> _Stored items_:
Start of Block

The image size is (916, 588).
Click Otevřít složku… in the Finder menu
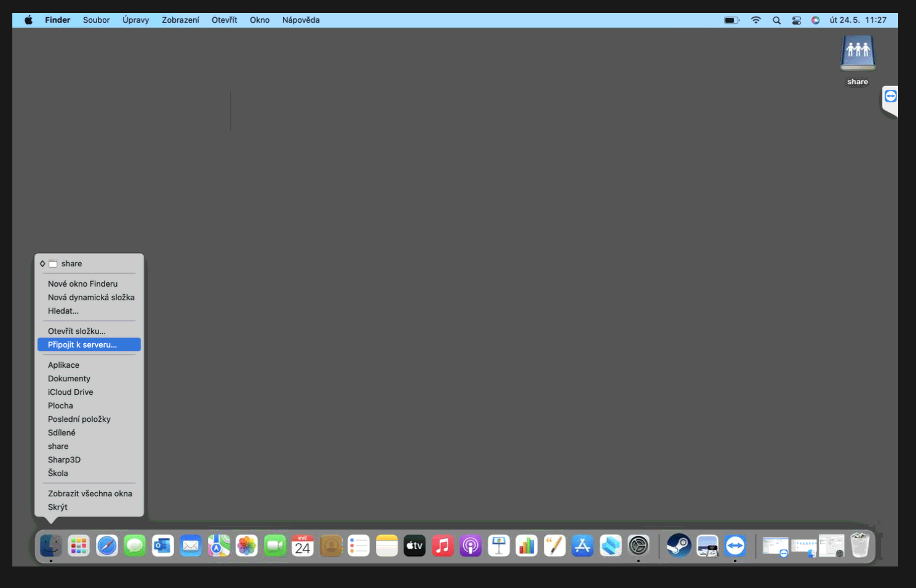point(77,331)
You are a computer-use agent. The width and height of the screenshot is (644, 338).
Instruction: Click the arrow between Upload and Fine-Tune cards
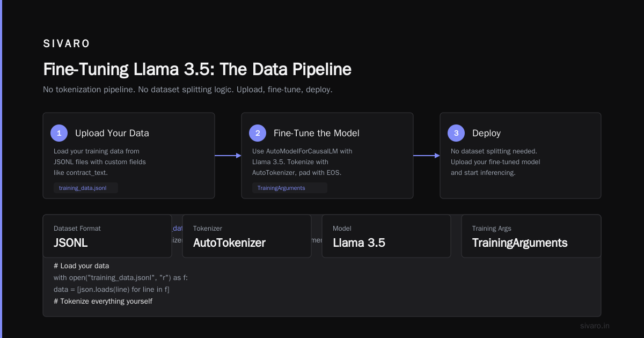point(228,156)
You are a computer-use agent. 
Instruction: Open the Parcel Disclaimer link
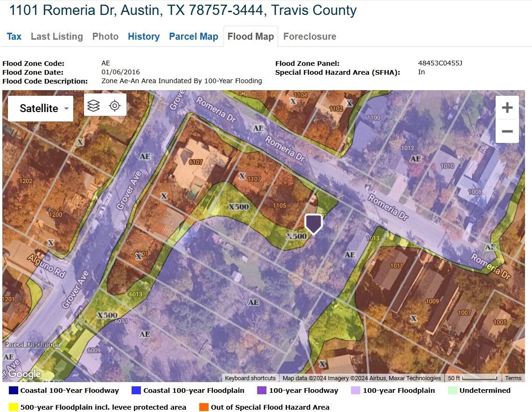pos(32,344)
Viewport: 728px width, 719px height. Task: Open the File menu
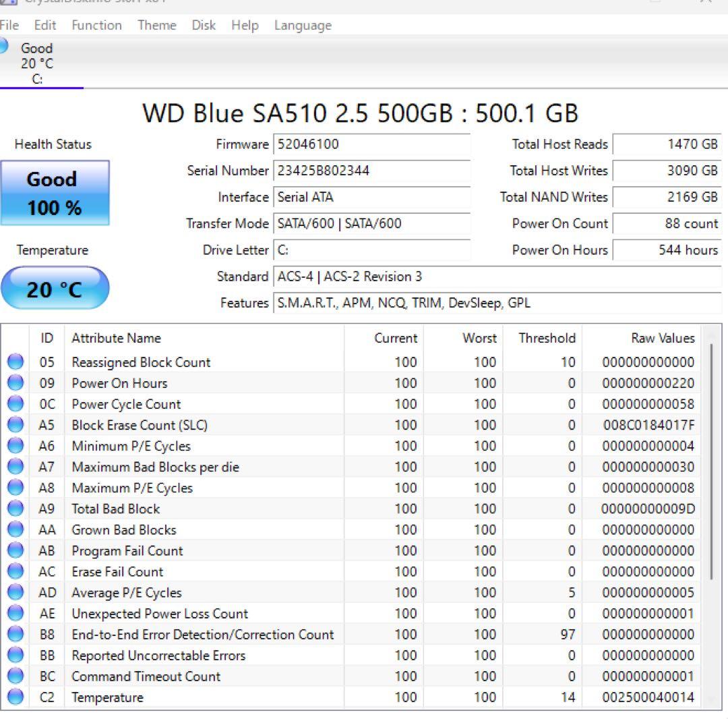pos(10,25)
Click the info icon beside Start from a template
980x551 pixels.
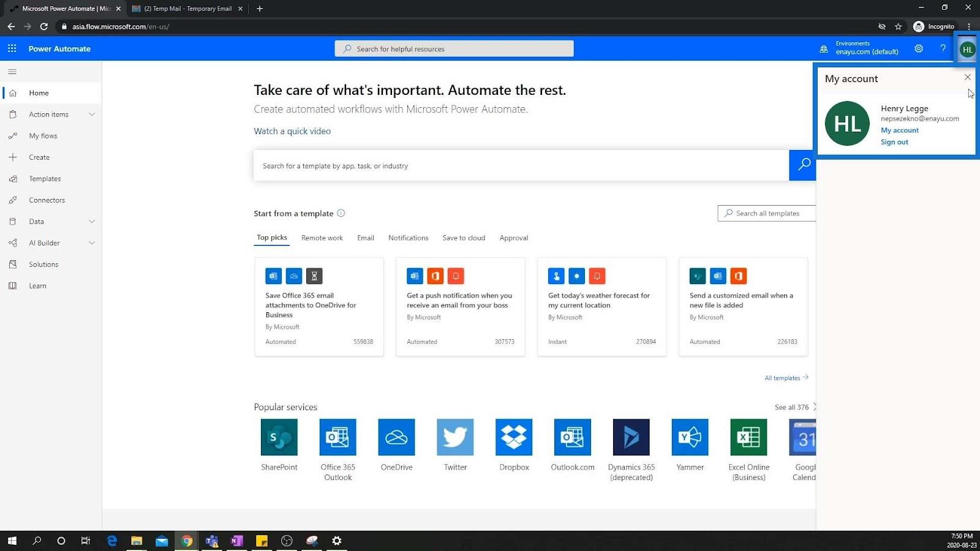coord(341,213)
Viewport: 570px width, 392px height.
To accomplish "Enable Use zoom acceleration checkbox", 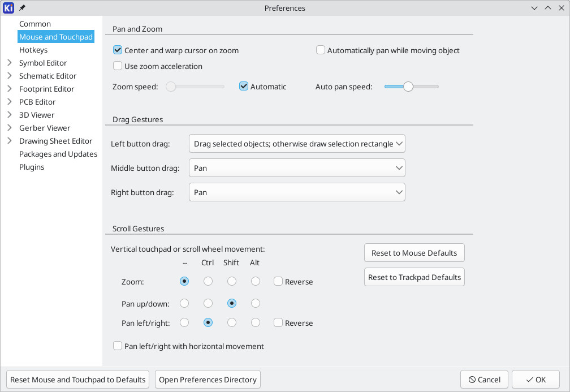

End of Block

> _Description of the task_: Would you copy out every line in the records that includes the string "computer"?

> _Final answer_:
You are a computer-use agent. The width and height of the screenshot is (644, 338).
You are a computer-use agent. 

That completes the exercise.